Wednesday, July 2, 2008
Slumping sales cloud Big 3's prospects

June's 18% decline tied to high gas, falling asset values; Outlook gloomy as financial pressures increase, consumers sit on sidelines

Bryce G. Hoffman, Brian J. O'Connor and Eric Morath / The Detroit News

This was supposed to be the year Detroit's automakers started to turn things around.

Long-overdue restructurings were under way at General Motors Corp., Ford Motor Co. and Chrysler LLC and they were poised to leverage their global resources like never before. Critically acclaimed new products were hitting the showrooms. And they finally had a contract with the United Auto Workers that promised to make them cost-competitive with Asian rivals by 2010.

But the industry's 18.3 percent sales decline in June, with steep drops for the Big Three, capped six months of bad news. With little prospect for relief in sight, the future of Detroit's automakers has never been murkier.

Options that would have been unthinkable six months ago are now being weighed seriously by executives desperate to stop the decline that has already cost thousands of workers their jobs and imperils many more. Bankruptcy rumors are swirling around Chrysler and GM, while billionaire investor Kirk Kerkorian continues to amass shares of Ford stock. There is talk of reopening the UAW contract, of using profitable overseas operations as collateral for further loans, and of looking to foreign sovereign wealth funds for cash.

"A year ago, the thought was that the auto guys just needed to correct their cost structure," said Shelly Lombard, senior high yield analyst with Gimme Credit in New York. "Now, they don't have the business they had two years ago. The housing crisis, high gas and the economy are killing the automakers now."

Just as the ink dried on the new labor pacts, American consumers were hit by two triple-whammies.

First, the sub-prime mortgage meltdown put 3 million homeowners on the street, crippled the ability to borrow for many would-be auto buyers and sent the housing market crashing, prompting contractors and construction workers to put off buying new, highly profitable pickups.

Then spiking oil futures sent gasoline prices up nearly 50 percent in just two years, soaring food costs ate up whatever money households had left, and layoffs rattled anyone who still had a job, sapping consumer confidence.

To make matters worse, trade-in values plummeted for the sport utility vehicles many still have in their garages, while car loans became harder to come by for consumers with less-than-perfect credit. Meanwhile, oil prices continued to set records, sending consumers who are in the market for a new vehicle scrambling to more fuel-efficient cars and crossovers. Detroit automakers, which have until recently focused on producing more profitable trucks and SUVs, have less to offer in these segments than their foreign competitors.

Even when Detroit's Big Three begin to realize cost savings from their restructurings and revamp their product lineups to make smaller cars, the companies face more threats. Rising commodity prices, especially for steel, are eating into the gains from lower labor costs.
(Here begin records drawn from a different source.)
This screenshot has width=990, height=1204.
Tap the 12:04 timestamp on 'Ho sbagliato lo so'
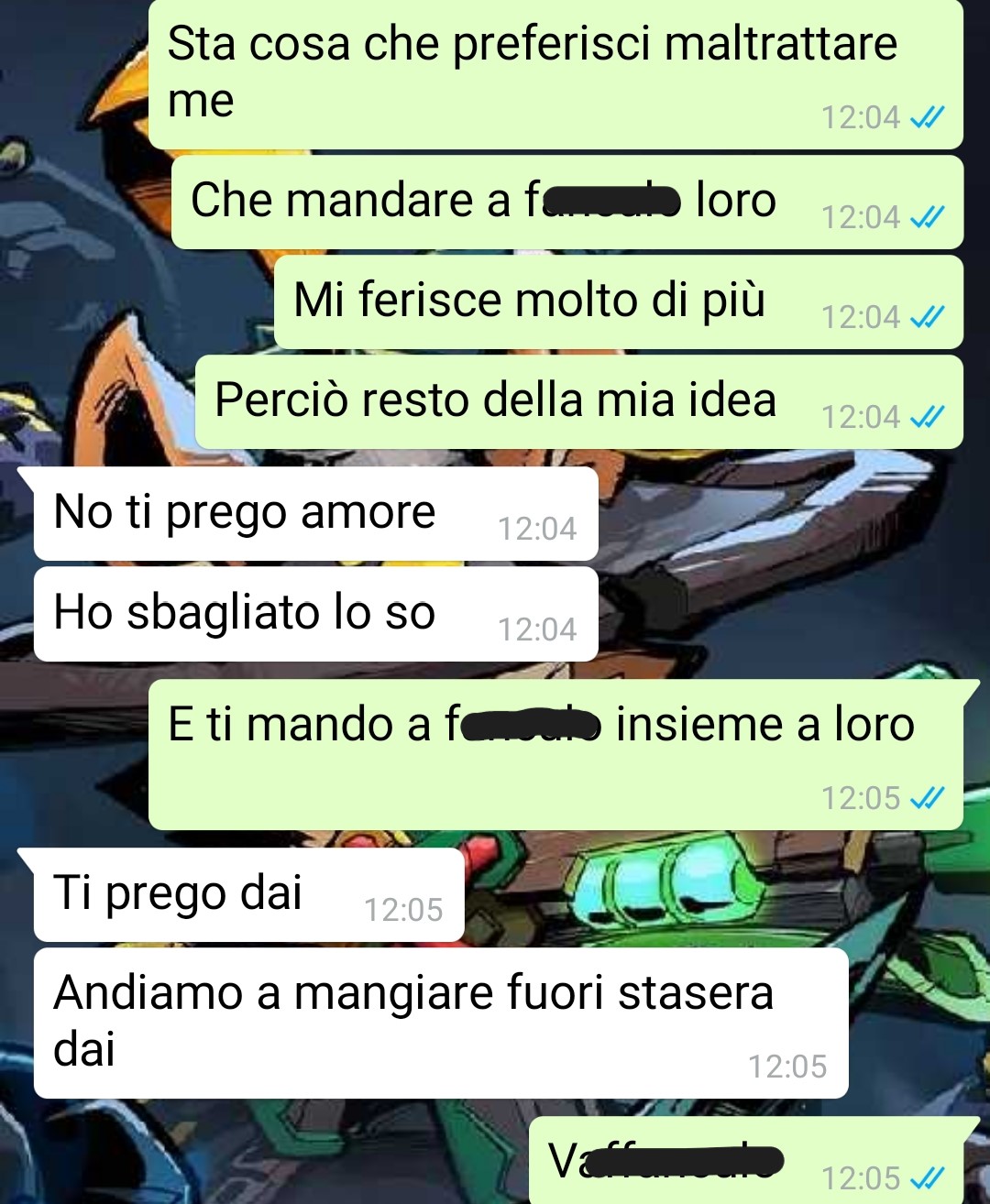(x=537, y=629)
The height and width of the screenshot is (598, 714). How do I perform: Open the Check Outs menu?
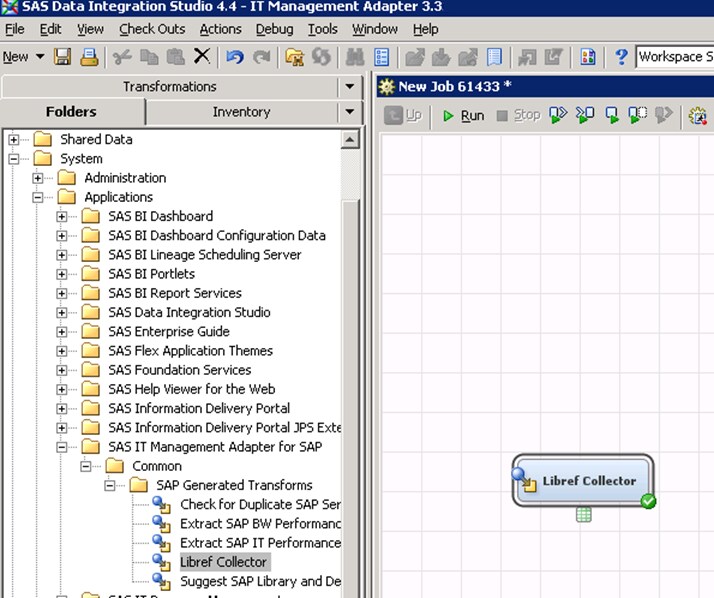(152, 29)
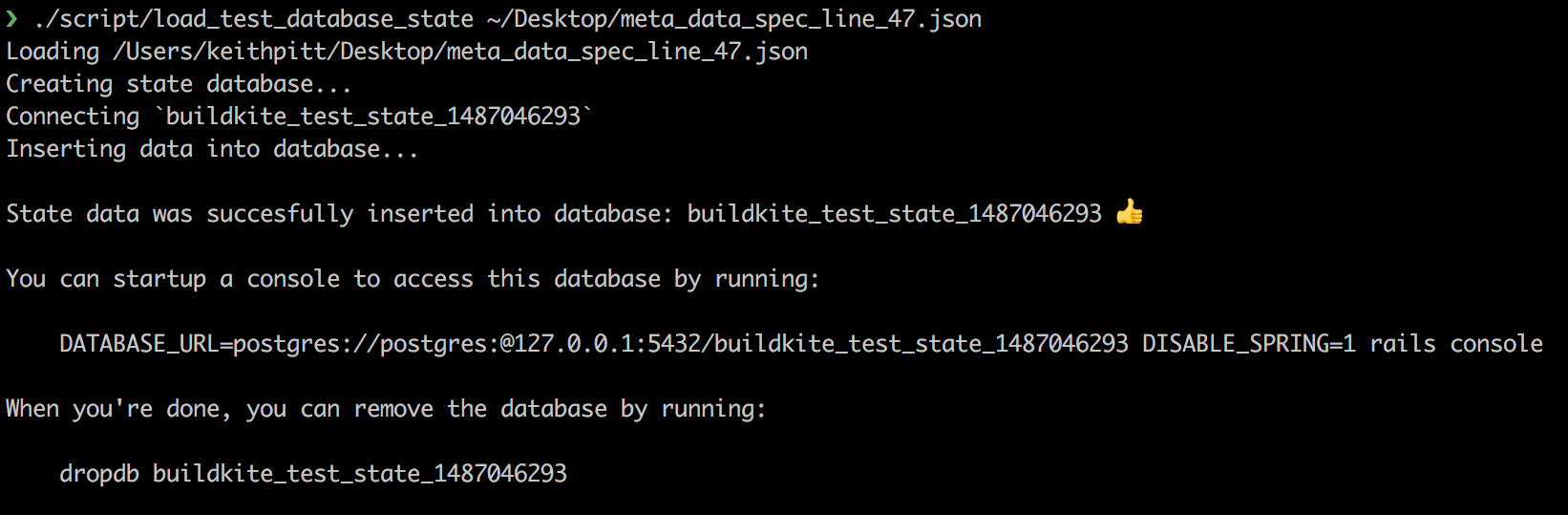Screen dimensions: 1568x515
Task: Click the DATABASE_URL variable name
Action: [139, 344]
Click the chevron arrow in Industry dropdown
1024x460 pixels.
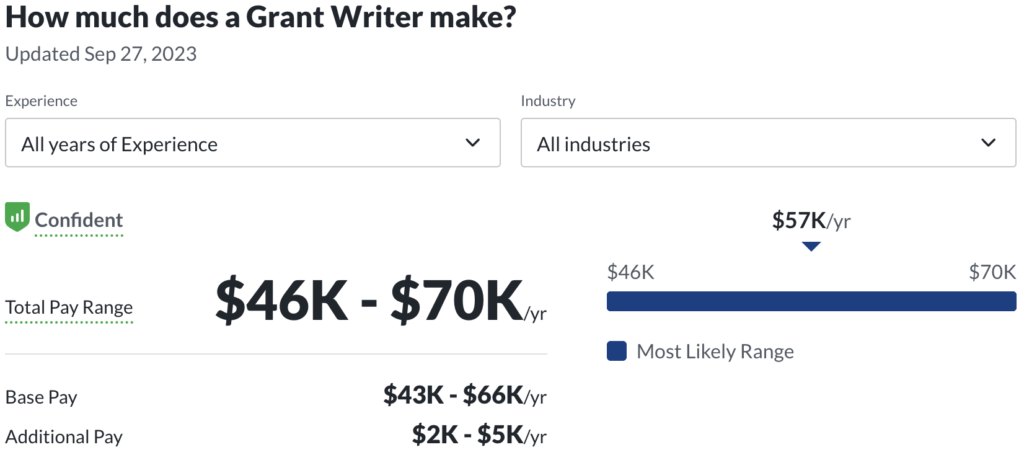(x=989, y=142)
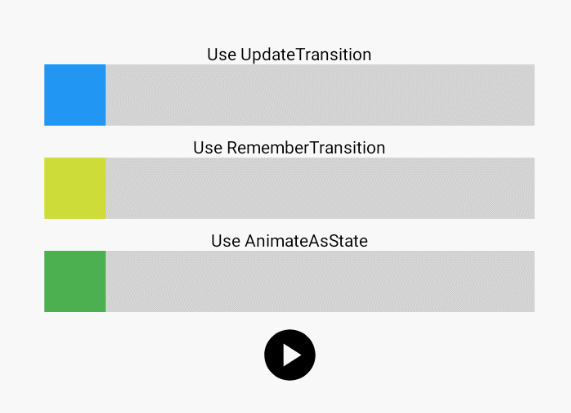Click "Use" before the word RememberTransition
Screen dimensions: 571x413
click(x=208, y=148)

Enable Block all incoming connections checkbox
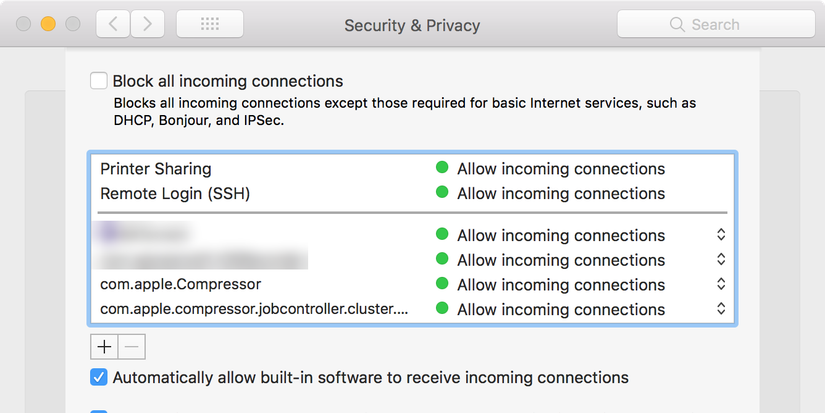tap(98, 81)
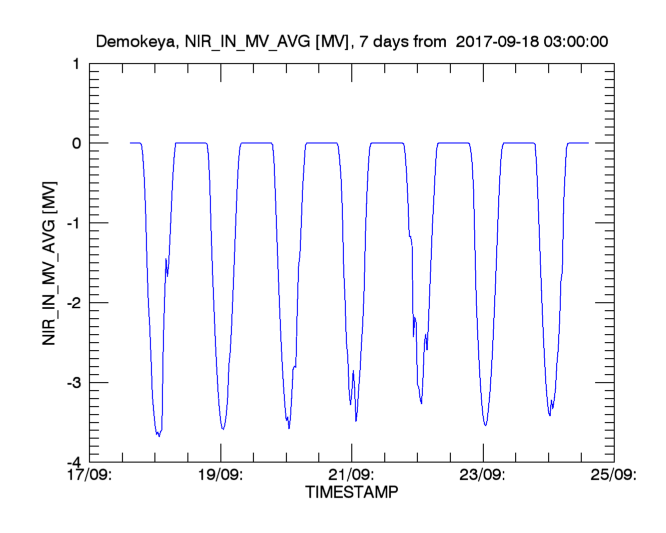Select the 19/09: x-axis tick label
The image size is (666, 533).
pos(220,475)
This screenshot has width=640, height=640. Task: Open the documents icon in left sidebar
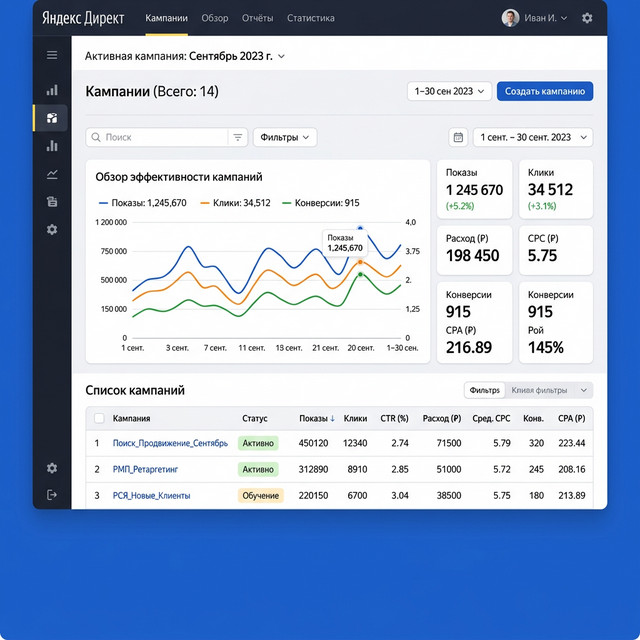tap(52, 201)
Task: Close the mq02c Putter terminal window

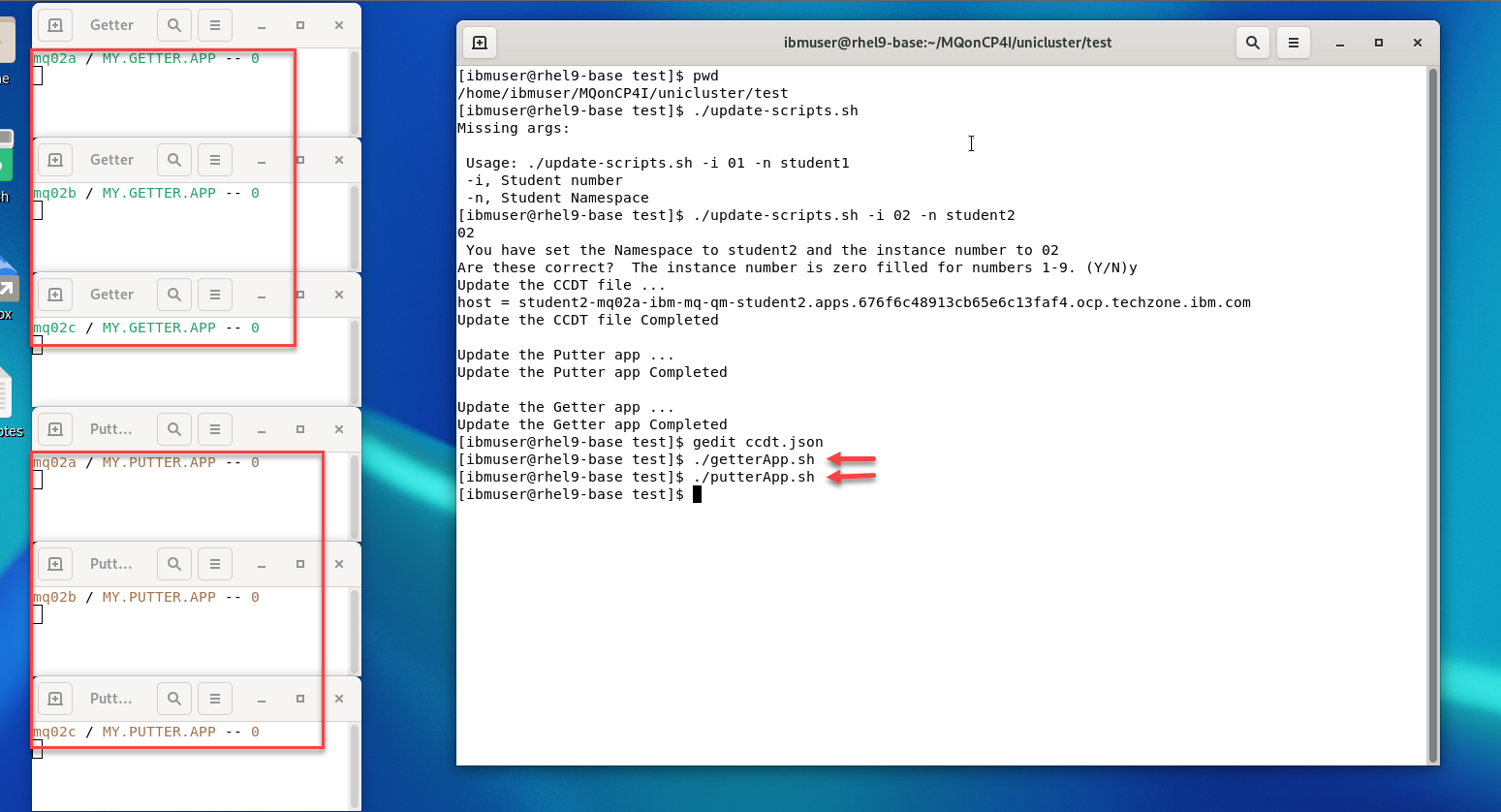Action: (339, 699)
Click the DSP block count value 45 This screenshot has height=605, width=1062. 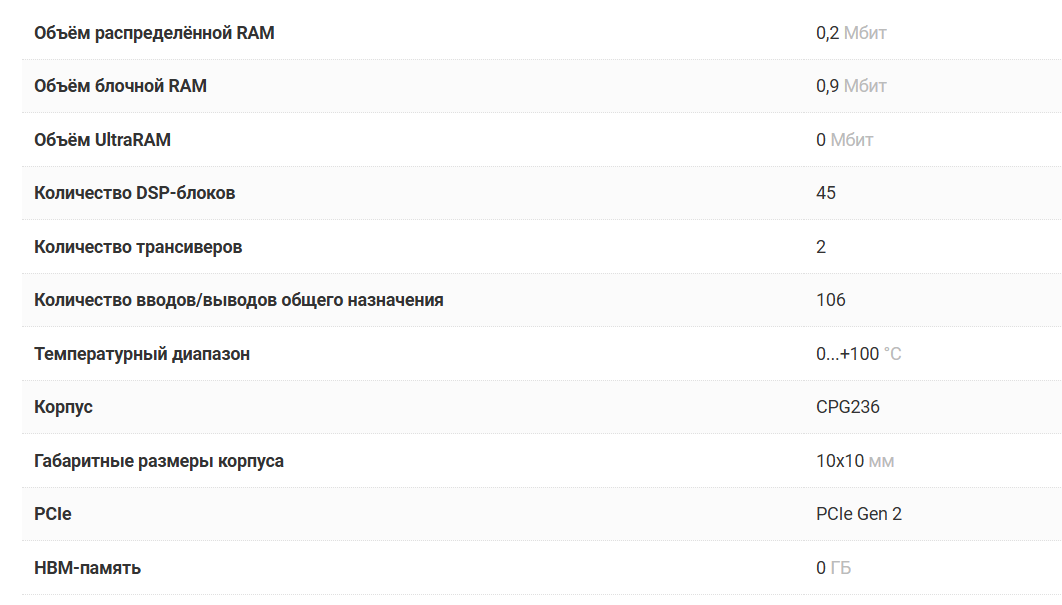(826, 193)
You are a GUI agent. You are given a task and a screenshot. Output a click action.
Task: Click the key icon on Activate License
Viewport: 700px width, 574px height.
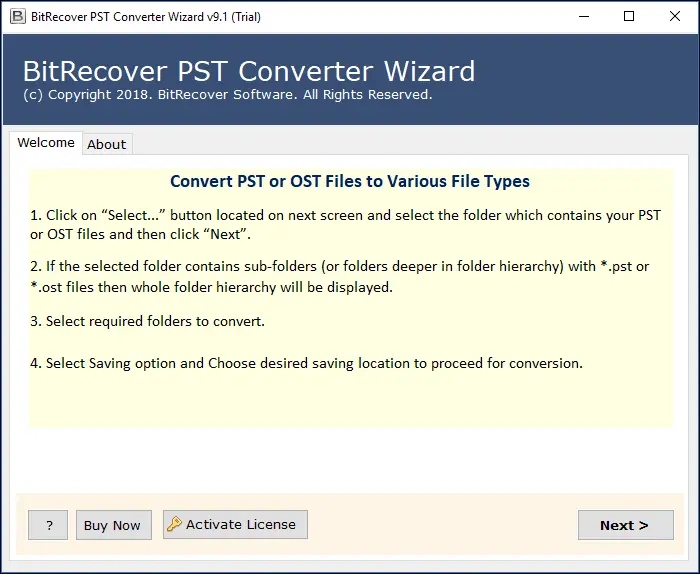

Additionally, their consumer lending operations that have long been a source of reliable revenue are drying up -- victims of rising loan defaults and a weak market for used vehicles.

In a desperate bid to keep up with changing consumer demand, the companies are idling truck factories, retooling to produce more cars and crossovers, and rushing the introduction of new, more fuel-efficient models. The moves are expensive and the Detroit automakers are burning through cash at record rates.

Analysts are growing increasingly concerned about the companies' dwindling bank accounts.

"If the rate of sales does not improve in 2009 -- if it remains flat -- we could see both Chrysler and GM getting down to what we consider the minimum required level of liquidity to finance ongoing operations," said Mark Oline, managing director of Fitch Ratings. "Ford is in a little bit better position, both in terms of liquidity and future product mix."

But he said Ford, too, likely will require additional capital to complete its restructuring.

"The companies need time and they need liquidity to get through to 2010, when they will reap the benefits of the new UAW agreement," Oline said.

To buy time and secure more capital, automakers may have to swallow some bitter pills.

Ford may have bristled at Las Vegas casino mogul Kerkorian's offer to discuss a cash infusion that would likely come with plenty of strings attached, but analysts say it has to take that offer seriously in light of Tuesday's grim sales news. Pressure is also mounting for Ford to sell off its last remaining European brand, Volvo, but tight global credit markets mean it is unlikely a buyer will emerge that is willing to pay what the Swedish brand is worth.

Analysts say GM also is looking overseas for a solution.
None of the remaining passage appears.